Inoltre, se il dialetto si presta spesso alla satira, va detto che Manzoni ci va con i piedi di piombo. Se c’è del faceto, siamo nel campo dell’umorismo più che della satira, leggere canzonature destinate a gratificare più che a contrariare. Anche se qualche dente avvelenato si riconosce, tutto sommato è un poetare riguardoso, financo un po’ ruffiano: si pensi appunto alla “Rapsodia di Aldee”. Nei confronti degli industriali, fin dai tempi del “Gerenzun”, Manzoni ha del resto un atteggiamento riverente. Che emerge anche a proposito della celeberrima contesa elettorale del 1909 tra Giorgio Falck e Mario Cermenati di cui si parla già nel “Cavalier Gerenzon” e sulla quale ritorna con una lunga poesia (“Elezion”) nel “Canton di ball”: versi nei quali Manzoni accusa i lecchesi d’aver preferito «quel professor di sass/ do volt, disi, monumentaa» che è il Cermenati a un capitano d’industria «semper a l’avanguardia del progress» quale il Falck e così perdendo un’occasione di sviluppo. Rammarico che avrebbe poi alimentato la leggenda di un Giorgio Falck che decise di lasciare Malavedo per Sesto San Giovanni perché trombato dagli elettori lecchesi. 
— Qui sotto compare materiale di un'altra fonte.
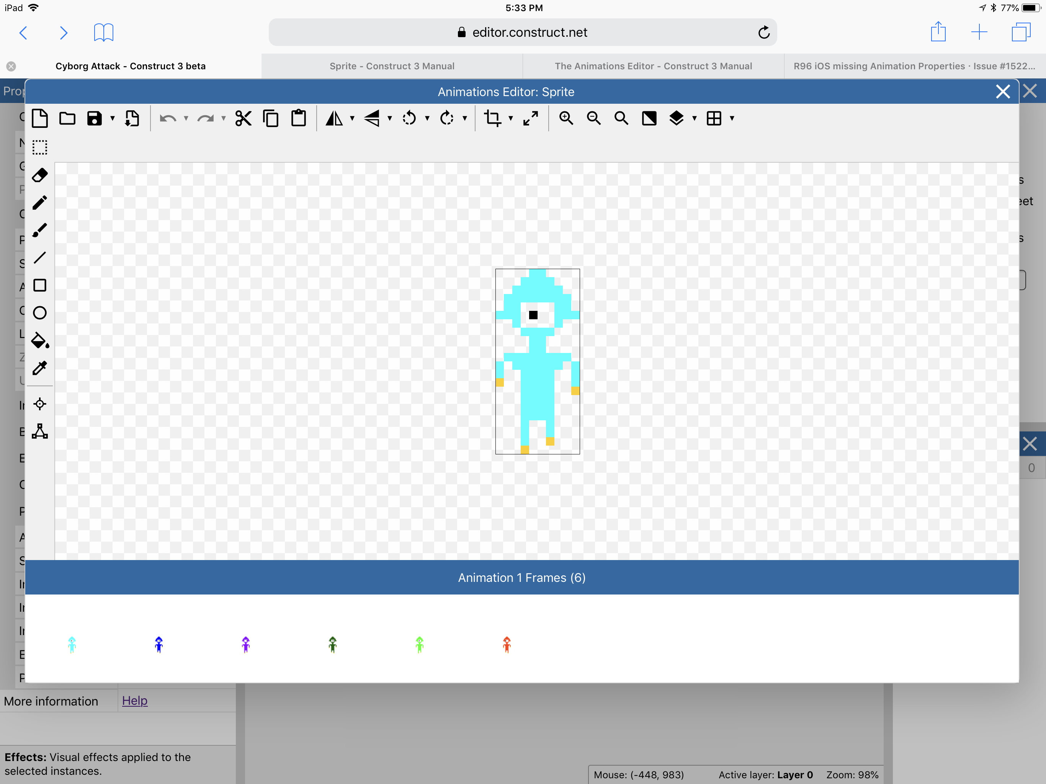Image resolution: width=1046 pixels, height=784 pixels.
Task: Select the red alien animation frame
Action: 506,644
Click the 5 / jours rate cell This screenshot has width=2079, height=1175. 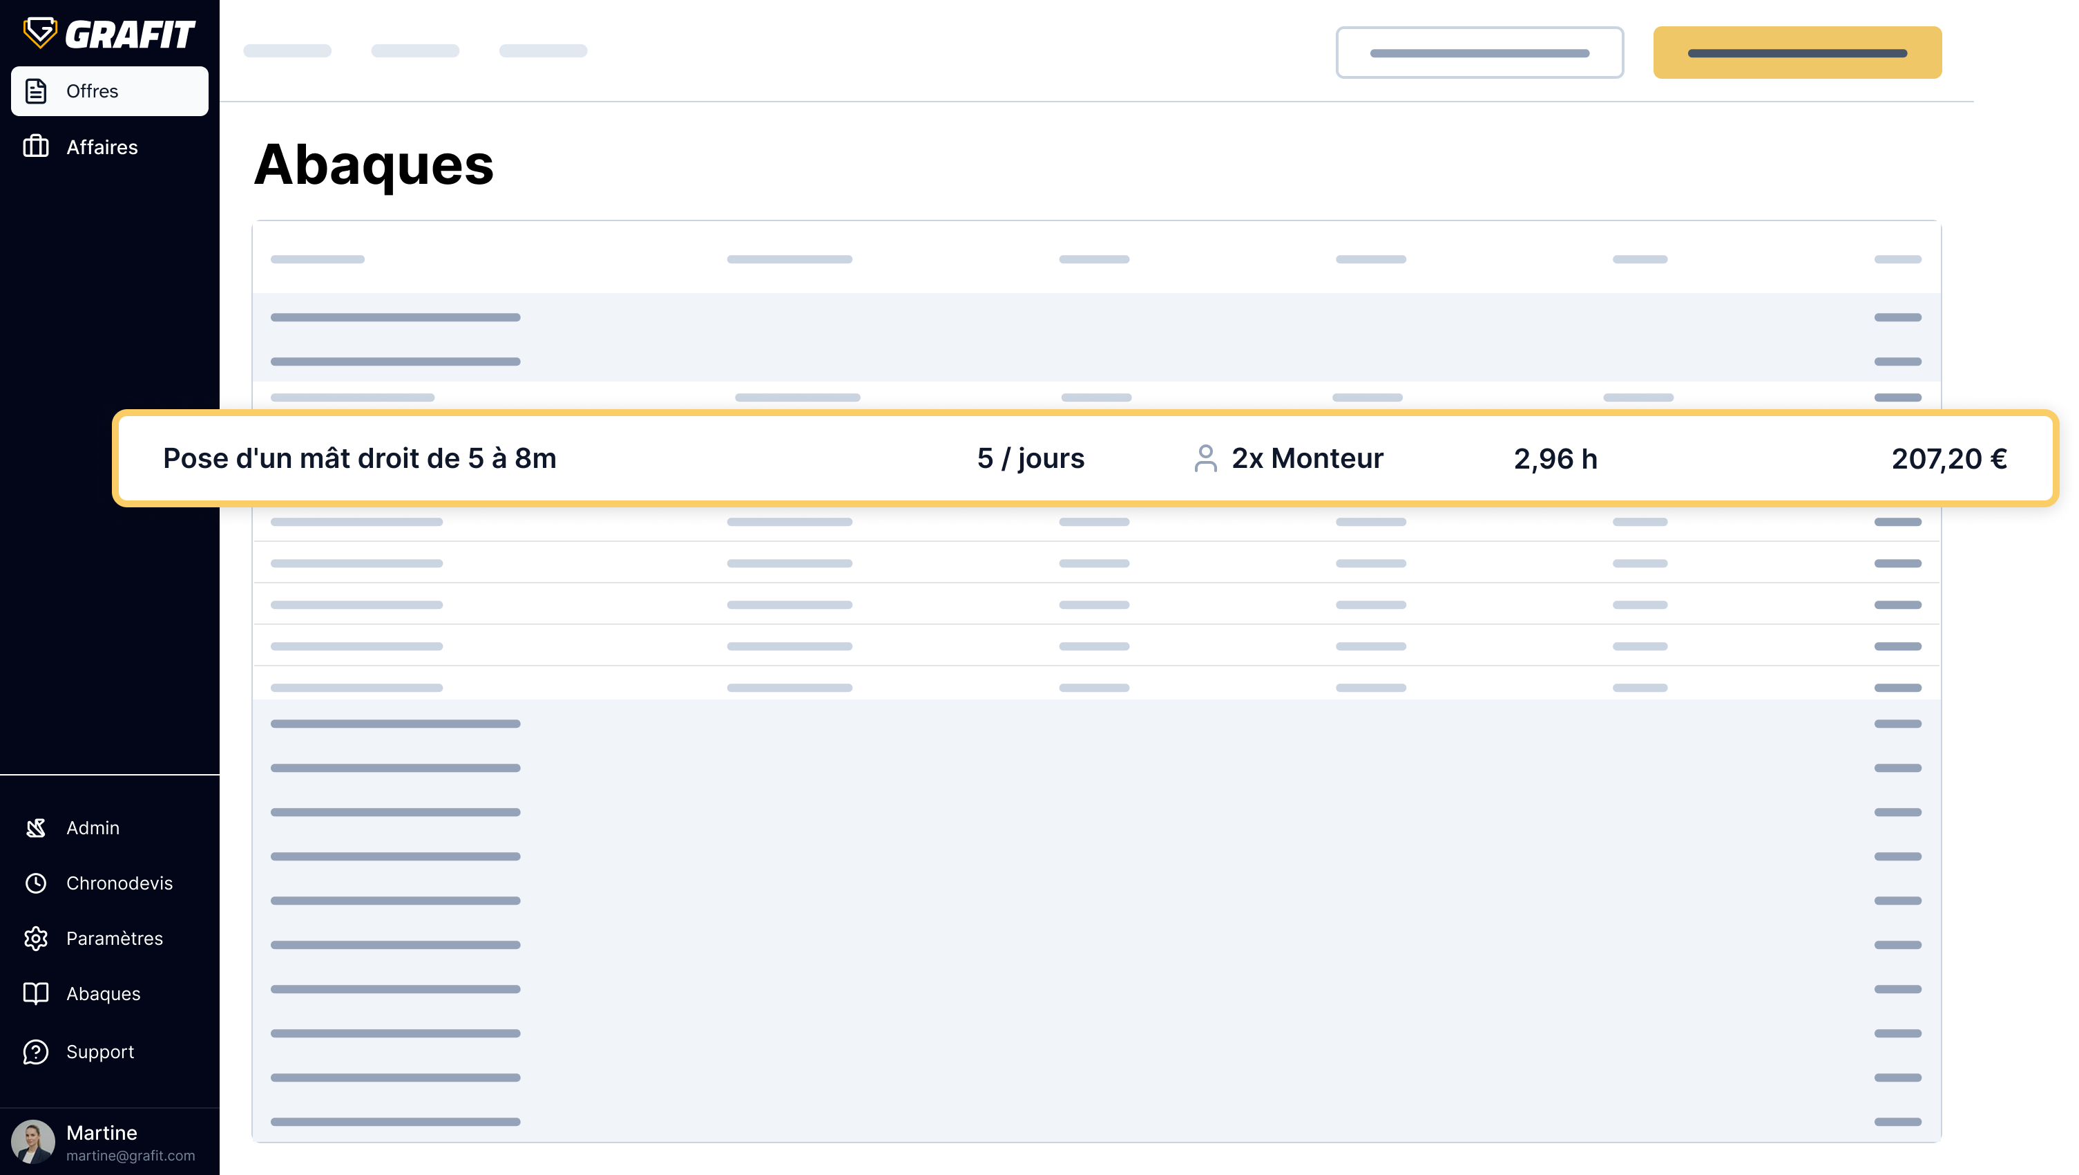1031,458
E così di Manzoni, ancora Scotti scrive nel “Dizionario della provincia di Lecco”: «Lo scrittore fu di facile vena e di facili disorientamenti politici, soprattutto nel secondo dopoguerra quando giunse a sostenere qualche campagna elettorale del Msi dopo essere stato, in particolare durante la seconda guerra mondiale, uno dei più divertiti artefici di barzellette e poesiole in versi contro il fascismo».
Nel “Canton di ball” è compresa una celebrazione della Resistenza: «Menzionem quella ch’ha salvaa/ l’Italia, e giò el capell;/ ch’ha patii i sofferenz di malandran/ ch’ha proaa la famm e gh’ha mettuu la pell,/ a riparass bracaa/ su i mont per mes, per ann intrègh, ‘me can.». Ma è pur vero che anni dopo, alcune poesie avrebbero evidenziato quello che si potrebbe definire un disincanto se non fosse già qualunquismo, come si diceva un tempo. Sono gli ultimi anni di vita (quelli condensati nel “Mond che cambia” del 1977) in cui le liriche perdono freschezza per diventare lamentazioni da anziani scombussolati dal mondo che appunto muta e che non comprendono e non condividono: le gonne che si accorciano, i giovani che protestano, gli scioperi operai… Allora come oggi e come sempre, un mondo alla rovescia (vi ricorda qualcosa?). Proprio “El mond a roers” si intitola una delle ultime poesie: «Per desmorbà sto mond de spazzadura/ ghe voeur che i popol trouen la strada giusta/ con el cervell, disinfettant e frusta».